Copy out the material, unchanged and character for character, from the line containing "has width=2576, height=859." through the line containing "transcript-track: ZNF496-205 is", with both of those lines included.
─── DATA SUPPLIED
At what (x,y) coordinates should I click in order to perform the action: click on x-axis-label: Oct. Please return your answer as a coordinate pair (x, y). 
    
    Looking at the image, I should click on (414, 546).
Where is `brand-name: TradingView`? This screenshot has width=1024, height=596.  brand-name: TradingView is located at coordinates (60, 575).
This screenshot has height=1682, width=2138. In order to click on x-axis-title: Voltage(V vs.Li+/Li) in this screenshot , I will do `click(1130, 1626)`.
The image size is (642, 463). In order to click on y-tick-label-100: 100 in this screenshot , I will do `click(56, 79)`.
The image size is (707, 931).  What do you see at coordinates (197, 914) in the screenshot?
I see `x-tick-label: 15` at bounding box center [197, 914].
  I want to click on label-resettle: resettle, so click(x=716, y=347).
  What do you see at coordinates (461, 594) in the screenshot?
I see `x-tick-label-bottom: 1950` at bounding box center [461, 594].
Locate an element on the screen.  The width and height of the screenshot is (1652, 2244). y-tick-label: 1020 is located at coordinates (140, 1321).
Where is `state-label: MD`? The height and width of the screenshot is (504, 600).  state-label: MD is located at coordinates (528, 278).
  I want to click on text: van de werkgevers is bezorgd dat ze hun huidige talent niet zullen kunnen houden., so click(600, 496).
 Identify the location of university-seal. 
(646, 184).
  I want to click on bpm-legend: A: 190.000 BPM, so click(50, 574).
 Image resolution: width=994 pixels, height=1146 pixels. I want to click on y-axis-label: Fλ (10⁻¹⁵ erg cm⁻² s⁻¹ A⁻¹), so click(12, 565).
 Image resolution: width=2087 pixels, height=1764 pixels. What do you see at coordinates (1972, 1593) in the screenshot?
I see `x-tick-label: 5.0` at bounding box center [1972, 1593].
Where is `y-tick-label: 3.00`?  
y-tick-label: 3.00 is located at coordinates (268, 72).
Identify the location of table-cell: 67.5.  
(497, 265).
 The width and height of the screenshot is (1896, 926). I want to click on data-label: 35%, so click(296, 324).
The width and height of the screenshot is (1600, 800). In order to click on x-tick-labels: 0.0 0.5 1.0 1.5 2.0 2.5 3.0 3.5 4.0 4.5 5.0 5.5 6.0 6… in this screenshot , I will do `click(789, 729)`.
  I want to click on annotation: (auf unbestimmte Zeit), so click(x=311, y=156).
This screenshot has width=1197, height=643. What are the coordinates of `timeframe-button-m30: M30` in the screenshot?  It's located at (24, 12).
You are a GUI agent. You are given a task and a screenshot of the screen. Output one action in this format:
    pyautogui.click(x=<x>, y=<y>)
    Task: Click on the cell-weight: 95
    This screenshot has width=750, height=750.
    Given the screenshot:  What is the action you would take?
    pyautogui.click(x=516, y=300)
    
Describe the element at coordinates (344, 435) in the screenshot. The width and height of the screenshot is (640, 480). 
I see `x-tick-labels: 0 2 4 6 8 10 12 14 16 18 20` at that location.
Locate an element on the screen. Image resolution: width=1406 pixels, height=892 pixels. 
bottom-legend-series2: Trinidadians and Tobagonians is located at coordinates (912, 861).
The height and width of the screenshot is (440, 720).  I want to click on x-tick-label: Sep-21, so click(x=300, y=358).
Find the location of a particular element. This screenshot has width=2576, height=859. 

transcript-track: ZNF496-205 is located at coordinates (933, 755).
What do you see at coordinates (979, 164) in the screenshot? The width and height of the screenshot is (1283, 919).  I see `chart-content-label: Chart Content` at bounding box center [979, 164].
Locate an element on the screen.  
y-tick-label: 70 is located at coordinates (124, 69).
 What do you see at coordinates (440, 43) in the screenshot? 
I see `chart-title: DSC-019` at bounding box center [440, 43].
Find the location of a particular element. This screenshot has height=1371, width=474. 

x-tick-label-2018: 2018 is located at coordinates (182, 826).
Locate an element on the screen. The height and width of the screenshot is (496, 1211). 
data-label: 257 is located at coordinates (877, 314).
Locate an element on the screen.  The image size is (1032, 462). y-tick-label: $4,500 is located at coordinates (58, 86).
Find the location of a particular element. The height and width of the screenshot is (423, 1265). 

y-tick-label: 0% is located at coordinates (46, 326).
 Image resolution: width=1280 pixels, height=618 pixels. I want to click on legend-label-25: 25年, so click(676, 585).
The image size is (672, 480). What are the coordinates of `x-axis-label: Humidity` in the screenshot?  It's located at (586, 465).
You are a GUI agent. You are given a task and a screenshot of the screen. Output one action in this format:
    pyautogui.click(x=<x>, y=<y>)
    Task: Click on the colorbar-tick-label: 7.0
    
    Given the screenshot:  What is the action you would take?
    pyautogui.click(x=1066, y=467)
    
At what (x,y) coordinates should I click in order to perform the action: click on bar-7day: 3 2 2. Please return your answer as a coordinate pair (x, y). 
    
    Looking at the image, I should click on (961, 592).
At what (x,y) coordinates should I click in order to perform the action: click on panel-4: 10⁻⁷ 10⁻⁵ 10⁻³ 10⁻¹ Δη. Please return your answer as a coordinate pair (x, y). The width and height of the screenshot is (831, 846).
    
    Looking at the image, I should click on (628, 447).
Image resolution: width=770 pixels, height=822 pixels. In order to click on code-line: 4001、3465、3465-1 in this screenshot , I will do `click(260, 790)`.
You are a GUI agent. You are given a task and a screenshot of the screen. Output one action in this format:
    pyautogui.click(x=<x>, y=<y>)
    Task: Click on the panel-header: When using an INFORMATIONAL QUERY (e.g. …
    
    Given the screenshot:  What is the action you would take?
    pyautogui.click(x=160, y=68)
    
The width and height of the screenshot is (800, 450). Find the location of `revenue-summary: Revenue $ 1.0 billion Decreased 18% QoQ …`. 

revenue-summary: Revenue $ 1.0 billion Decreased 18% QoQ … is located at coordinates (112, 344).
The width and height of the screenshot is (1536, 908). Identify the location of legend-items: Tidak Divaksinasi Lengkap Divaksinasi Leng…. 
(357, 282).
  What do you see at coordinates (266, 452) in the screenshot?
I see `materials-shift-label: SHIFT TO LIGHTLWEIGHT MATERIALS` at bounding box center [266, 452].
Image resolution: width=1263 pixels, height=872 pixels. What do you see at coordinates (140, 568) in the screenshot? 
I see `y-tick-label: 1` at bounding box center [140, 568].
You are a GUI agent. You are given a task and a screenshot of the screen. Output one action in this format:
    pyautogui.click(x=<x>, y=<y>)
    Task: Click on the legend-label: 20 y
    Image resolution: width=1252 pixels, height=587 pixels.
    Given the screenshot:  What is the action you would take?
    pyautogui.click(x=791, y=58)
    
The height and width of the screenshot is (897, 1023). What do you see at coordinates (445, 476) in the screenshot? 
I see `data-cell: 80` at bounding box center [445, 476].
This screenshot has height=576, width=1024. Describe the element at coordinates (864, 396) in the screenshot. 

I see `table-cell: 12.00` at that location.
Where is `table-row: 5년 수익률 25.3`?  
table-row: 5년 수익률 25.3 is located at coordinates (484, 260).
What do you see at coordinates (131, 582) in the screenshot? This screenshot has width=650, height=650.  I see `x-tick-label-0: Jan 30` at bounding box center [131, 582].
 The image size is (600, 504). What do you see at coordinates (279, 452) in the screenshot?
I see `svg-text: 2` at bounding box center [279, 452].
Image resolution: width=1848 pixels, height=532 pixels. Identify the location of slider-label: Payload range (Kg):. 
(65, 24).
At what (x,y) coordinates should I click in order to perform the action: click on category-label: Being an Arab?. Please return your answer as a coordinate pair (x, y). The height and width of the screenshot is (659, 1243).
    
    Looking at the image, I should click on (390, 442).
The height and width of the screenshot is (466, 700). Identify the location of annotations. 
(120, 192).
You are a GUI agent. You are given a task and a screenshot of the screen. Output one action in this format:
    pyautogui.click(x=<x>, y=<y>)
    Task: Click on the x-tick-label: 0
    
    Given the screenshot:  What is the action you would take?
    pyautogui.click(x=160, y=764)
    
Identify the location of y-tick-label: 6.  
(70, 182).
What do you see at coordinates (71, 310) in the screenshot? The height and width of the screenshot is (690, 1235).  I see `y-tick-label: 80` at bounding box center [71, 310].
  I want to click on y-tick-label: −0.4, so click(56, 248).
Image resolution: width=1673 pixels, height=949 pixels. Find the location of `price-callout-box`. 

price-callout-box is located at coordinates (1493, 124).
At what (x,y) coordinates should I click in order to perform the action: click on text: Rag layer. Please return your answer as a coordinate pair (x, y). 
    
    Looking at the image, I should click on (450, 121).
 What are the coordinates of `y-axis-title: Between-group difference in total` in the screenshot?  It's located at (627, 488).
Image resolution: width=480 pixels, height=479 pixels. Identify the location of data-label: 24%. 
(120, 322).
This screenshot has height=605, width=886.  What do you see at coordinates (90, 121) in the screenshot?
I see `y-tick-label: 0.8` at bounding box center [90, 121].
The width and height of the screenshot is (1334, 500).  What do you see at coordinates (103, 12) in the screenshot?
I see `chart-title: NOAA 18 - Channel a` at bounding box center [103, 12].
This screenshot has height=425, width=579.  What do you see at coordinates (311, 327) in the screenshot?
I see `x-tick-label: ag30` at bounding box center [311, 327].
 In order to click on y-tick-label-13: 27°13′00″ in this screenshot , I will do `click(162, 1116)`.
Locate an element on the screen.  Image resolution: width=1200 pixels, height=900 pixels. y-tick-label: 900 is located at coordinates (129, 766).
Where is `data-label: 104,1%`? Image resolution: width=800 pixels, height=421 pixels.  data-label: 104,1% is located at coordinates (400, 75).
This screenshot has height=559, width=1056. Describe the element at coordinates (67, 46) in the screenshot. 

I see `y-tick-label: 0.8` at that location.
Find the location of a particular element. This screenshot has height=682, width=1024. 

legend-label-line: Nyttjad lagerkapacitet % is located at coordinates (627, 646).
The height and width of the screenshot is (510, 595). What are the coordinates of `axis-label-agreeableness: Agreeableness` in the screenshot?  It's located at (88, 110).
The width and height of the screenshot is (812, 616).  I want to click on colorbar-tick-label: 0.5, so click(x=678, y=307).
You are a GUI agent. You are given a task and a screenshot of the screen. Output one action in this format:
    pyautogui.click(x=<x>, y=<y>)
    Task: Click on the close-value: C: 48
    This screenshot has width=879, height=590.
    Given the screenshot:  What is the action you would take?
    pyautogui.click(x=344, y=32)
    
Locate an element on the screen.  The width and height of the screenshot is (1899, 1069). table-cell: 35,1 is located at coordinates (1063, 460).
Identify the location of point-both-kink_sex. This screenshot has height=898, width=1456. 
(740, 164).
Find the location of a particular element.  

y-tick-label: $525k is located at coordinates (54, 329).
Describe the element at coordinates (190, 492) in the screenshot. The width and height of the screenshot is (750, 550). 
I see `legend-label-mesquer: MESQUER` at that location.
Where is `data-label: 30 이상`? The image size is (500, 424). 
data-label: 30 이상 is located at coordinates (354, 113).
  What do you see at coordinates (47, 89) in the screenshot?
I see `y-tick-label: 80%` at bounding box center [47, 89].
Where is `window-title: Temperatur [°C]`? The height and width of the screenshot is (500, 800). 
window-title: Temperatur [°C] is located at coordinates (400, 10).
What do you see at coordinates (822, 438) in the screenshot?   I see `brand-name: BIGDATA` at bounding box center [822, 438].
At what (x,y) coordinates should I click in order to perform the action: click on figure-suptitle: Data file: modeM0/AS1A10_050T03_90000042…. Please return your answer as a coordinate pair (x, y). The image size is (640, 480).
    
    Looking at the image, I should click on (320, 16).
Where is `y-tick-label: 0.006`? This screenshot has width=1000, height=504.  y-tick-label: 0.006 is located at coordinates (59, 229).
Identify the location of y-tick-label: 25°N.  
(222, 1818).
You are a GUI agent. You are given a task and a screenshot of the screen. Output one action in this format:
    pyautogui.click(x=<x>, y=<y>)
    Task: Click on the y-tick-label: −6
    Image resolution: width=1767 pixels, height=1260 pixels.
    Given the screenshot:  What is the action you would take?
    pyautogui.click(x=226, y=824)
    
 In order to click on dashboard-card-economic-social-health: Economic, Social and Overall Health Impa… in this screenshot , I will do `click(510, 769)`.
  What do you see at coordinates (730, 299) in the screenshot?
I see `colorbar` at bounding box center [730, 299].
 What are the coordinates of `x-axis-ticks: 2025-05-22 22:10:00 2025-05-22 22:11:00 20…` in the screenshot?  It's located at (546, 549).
──────
- RESPONSE
Find the location of a particular element. This screenshot has width=2576, height=859. 

transcript-track: ZNF496-205 is located at coordinates (933, 755).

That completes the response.